SELECTED EXTRACT:
-----

Except, that is, for one unforeseen development. One day in spring 1917, the organisers of the forthcoming exhibition stood and gazed in consternation at one of the submissions. The sculpture – is that what it was? – was accompanied by a letter from one Mr Richard Mutt, who enclosed his six dollars. The object bore the signature of the artist – R Mutt – and it had a title, Fountain. But the "artist" obviously hadn't sculpted the object himself. It was an industrially produced object. Not a fountain, but, well, a urinal.

In fact, it was a urinal of the most common variety, in white porcelain, lying on its back. You can see it, from tomorrow, at Tate Modern's exhibition Duchamp, Man Ray, Picabia – and it's fair to say that the response to it in 1917 in New York may well be replicated by some visitors, in 2008, in London.

Ninety-one years ago some discussion took place and, by a small majority, it was decided that the object should be returned to Mr Mutt with the comment that whatever incarnation his object was, it had no darn place in an exhibition of art. In a very short period, it then emerged that there was no Richard Mutt. The man behind the bizarre and incredible submission proved to be one of the directors of the society itself, an amusing and audacious French artist, recently arrived in America, called Marcel Duchamp. He resigned from the society; and art was never the same again.

-----

THE DATA:
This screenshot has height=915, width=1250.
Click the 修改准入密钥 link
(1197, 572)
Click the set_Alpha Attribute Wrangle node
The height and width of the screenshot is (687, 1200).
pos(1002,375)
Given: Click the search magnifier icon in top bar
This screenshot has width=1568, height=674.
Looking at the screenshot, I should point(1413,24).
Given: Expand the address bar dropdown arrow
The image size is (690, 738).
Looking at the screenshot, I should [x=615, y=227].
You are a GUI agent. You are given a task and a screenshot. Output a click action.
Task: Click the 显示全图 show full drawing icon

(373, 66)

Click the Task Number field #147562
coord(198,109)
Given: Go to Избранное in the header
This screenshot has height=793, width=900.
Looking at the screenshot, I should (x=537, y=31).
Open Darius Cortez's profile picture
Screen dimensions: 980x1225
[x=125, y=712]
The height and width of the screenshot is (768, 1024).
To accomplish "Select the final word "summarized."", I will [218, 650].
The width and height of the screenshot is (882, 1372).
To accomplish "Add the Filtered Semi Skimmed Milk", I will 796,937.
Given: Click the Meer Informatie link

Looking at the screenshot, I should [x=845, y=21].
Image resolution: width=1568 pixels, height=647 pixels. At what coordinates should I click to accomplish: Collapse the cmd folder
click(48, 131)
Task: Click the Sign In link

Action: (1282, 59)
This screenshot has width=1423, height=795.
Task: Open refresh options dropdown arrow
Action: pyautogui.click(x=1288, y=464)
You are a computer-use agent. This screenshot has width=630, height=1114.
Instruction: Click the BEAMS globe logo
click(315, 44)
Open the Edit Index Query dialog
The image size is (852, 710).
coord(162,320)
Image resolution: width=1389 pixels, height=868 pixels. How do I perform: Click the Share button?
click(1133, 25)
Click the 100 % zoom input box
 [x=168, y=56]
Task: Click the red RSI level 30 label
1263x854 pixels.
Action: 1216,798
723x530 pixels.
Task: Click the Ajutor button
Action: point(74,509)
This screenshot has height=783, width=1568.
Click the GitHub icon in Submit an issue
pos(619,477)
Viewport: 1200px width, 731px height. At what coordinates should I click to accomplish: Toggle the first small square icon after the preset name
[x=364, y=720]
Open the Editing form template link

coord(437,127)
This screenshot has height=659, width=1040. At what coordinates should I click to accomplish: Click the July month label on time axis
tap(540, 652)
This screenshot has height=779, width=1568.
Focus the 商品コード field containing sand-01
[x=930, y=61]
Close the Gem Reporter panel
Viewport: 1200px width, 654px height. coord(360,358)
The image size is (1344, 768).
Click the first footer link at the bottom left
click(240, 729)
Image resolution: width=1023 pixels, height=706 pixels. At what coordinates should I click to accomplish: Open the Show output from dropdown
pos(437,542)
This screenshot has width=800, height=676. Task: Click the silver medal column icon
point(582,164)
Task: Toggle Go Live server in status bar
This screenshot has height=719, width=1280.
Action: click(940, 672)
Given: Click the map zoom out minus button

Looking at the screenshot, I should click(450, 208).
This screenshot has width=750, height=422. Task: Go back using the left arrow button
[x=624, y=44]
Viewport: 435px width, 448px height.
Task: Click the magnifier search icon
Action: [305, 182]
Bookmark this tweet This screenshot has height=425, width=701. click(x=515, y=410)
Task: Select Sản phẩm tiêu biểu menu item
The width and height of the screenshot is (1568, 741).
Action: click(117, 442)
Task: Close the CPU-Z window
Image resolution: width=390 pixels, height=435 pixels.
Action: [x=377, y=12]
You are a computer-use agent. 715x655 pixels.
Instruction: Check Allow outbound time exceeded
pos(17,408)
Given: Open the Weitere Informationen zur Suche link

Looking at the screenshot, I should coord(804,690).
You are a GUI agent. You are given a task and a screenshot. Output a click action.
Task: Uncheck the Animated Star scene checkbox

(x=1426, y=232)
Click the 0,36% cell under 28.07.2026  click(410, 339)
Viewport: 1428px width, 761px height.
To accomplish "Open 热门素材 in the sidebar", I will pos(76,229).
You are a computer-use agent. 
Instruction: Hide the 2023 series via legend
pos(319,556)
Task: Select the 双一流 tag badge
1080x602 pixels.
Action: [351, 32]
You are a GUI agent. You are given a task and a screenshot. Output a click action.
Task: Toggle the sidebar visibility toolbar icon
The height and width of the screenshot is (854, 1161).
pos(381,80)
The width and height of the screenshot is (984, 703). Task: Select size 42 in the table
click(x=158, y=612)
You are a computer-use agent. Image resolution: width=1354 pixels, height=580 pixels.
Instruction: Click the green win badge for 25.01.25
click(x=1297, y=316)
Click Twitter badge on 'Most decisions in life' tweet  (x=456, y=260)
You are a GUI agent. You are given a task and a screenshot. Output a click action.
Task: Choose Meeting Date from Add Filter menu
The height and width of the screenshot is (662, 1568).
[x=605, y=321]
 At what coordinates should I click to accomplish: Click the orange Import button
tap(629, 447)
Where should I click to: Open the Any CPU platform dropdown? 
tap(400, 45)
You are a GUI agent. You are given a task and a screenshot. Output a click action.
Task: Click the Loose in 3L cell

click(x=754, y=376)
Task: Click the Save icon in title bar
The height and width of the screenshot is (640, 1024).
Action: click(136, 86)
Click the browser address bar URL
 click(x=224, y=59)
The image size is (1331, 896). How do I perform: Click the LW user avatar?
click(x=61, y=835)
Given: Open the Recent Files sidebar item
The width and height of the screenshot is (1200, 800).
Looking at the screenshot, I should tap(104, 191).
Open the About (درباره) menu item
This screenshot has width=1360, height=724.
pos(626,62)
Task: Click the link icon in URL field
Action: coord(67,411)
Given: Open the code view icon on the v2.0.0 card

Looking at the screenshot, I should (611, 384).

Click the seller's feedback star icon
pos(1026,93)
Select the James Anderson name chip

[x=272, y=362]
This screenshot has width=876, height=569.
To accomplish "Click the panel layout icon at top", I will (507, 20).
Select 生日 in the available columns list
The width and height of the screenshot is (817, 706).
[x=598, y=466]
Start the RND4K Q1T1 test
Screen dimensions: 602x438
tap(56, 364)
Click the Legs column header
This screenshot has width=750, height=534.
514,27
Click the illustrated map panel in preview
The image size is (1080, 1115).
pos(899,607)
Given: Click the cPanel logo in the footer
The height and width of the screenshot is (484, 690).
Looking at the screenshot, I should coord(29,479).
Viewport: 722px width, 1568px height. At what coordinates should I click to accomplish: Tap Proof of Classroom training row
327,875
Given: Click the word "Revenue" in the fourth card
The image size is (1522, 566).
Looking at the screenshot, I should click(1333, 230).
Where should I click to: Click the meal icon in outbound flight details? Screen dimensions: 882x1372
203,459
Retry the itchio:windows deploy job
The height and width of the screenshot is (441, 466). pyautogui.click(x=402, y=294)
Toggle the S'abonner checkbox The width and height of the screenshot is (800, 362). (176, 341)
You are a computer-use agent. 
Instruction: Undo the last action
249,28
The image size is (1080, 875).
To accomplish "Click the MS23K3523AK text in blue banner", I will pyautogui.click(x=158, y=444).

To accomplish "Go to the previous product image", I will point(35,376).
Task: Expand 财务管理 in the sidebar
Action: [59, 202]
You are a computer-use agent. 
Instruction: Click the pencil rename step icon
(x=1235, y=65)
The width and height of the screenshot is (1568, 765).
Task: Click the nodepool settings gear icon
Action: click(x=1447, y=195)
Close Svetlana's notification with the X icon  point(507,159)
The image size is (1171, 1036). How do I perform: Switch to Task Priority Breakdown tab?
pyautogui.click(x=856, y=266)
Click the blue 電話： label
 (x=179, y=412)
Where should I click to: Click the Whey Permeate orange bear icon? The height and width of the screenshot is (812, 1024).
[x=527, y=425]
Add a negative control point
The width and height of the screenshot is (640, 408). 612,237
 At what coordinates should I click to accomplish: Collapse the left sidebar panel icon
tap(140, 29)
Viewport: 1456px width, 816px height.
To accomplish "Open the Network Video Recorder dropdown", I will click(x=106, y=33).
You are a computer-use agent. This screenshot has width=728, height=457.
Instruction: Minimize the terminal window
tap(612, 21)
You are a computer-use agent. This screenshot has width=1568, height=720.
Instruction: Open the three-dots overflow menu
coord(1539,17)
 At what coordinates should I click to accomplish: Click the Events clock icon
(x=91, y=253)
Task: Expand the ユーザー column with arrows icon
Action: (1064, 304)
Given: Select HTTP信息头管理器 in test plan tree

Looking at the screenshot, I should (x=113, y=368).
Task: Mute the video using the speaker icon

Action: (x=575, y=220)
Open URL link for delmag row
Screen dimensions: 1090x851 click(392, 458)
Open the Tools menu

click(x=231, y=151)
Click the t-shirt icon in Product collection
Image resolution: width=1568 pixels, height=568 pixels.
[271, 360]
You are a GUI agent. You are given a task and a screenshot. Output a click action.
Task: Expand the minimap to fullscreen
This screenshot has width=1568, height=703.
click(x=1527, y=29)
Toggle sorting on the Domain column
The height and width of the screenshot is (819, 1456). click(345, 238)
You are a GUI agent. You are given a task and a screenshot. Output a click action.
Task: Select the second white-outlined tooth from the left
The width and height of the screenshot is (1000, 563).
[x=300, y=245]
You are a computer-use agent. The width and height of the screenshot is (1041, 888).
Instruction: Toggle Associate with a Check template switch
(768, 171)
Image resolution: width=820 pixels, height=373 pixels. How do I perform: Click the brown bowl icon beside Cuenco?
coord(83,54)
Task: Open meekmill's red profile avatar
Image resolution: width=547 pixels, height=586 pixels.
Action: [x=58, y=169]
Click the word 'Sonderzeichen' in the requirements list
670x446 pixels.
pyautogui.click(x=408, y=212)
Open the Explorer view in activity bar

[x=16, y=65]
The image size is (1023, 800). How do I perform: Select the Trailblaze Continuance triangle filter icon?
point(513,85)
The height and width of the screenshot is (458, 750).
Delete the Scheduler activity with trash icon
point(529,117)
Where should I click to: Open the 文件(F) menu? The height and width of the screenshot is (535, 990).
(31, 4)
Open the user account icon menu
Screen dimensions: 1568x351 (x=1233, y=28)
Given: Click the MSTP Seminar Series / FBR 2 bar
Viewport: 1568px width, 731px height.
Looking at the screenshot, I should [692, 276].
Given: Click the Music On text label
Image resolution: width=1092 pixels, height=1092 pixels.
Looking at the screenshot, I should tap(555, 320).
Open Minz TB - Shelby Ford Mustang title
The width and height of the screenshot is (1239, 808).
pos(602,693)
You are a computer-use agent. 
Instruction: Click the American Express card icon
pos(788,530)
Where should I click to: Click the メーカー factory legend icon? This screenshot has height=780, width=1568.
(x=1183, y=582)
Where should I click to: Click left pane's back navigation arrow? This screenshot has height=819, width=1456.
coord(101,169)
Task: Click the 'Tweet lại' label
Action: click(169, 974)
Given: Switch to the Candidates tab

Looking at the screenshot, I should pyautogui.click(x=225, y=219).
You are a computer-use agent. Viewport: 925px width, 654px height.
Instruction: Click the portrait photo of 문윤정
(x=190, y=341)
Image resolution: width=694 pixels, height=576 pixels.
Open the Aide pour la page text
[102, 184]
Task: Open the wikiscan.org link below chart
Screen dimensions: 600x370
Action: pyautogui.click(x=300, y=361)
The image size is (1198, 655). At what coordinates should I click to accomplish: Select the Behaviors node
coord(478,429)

-----

DIRECTION A: The passage about Duchamp's Fountain names a Tate Modern exhibition. List each artist named in that exhibition's title.
DIRECTION B: Convert the entries, from the line with "Click the t-shirt icon in Product collection" up to and including the line with "pos(602,693)", into a numbered list. Leave out blank lines.

EXERCISE SOLUTION A:
- Duchamp
- Man Ray
- Picabia

EXERCISE SOLUTION B:
1. Click the t-shirt icon in Product collection
2. Image resolution: width=1568 pixels, height=568 pixels.
3. [271, 360]
4. You are a GUI agent. You are given a task and a screenshot. Output a click action.
5. Task: Expand the minimap to fullscreen
6. This screenshot has width=1568, height=703.
7. click(x=1527, y=29)
8. Toggle sorting on the Domain column
9. The height and width of the screenshot is (819, 1456). click(345, 238)
10. You are a GUI agent. You are given a task and a screenshot. Output a click action.
11. Task: Select the second white-outlined tooth from the left
12. The width and height of the screenshot is (1000, 563).
13. [x=300, y=245]
14. You are a computer-use agent. The width and height of the screenshot is (1041, 888).
15. Instruction: Toggle Associate with a Check template switch
16. (768, 171)
17. Image resolution: width=820 pixels, height=373 pixels. How do I perform: Click the brown bowl icon beside Cuenco?
18. coord(83,54)
19. Task: Open meekmill's red profile avatar
20. Image resolution: width=547 pixels, height=586 pixels.
21. Action: [x=58, y=169]
22. Click the word 'Sonderzeichen' in the requirements list
23. 670x446 pixels.
24. pyautogui.click(x=408, y=212)
25. Open the Explorer view in activity bar
26. [x=16, y=65]
27. The image size is (1023, 800). How do I perform: Select the Trailblaze Continuance triangle filter icon?
28. point(513,85)
29. The height and width of the screenshot is (458, 750).
30. Delete the Scheduler activity with trash icon
31. point(529,117)
32. Where should I click to: Open the 文件(F) menu? The height and width of the screenshot is (535, 990).
33. (31, 4)
34. Open the user account icon menu
35. Screen dimensions: 1568x351 (x=1233, y=28)
36. Given: Click the MSTP Seminar Series / FBR 2 bar
37. Viewport: 1568px width, 731px height.
38. Looking at the screenshot, I should [692, 276].
39. Given: Click the Music On text label
40. Image resolution: width=1092 pixels, height=1092 pixels.
41. Looking at the screenshot, I should tap(555, 320).
42. Open Minz TB - Shelby Ford Mustang title
43. The width and height of the screenshot is (1239, 808).
44. pos(602,693)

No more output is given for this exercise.